A three-sided network equilibrium model for on-demand food delivery services

The on-demand food delivery (OFD) industry has experienced significant growth in recent years; however, this rapid expansion has also presented numerous operational challenges for OFD platforms. While existing studies on the operational design for OFD platforms offer valuable managerial insights, few of them have considered spatial heterogeneity which greatly impacts the OFD market because many drivers deliver orders as bundles, i.e., delivering multiple orders in a trip. This work develops a network equilibrium model to capture the complex interactions among the market’s three major players, namely, customers, drivers, and merchants. We consider a game-theoretical framework in the Stackelberg leader-follower structure. As the leader, the OFD platform aims to achieve its desired objectives by leveraging two major operations: (1) the batch-matching between delivery drivers and orders, and (2) the bundling delivery dispatching which optimizes the drivers’ routes in delivering multiple orders per ride. Three market players are regarded as followers, with their behaviors depicted by utility-based discrete choice models, and their interactions on a network scope captured by the three-sided network equilibrium model. We formulate the matching and delivering problem as a mathematical program with equilibrium constraints, and develop a coordinate descent–based algorithm to solve it efficiently.
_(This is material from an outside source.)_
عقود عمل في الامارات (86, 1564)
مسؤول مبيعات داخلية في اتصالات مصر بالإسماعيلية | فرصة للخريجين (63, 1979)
Through extensive numerical studies on real-world data, we showcase the efficacy of our proposed model in evaluating the performance of various operational strategies for OFD platforms. Our analysis offers insights into the impacts of platform operations on market players from a stationary equilibrium perspective. The proposed model can be utilized as an analytical tool to assist OFD platforms and the government in high-level planning that enhances efficiency and sustainability.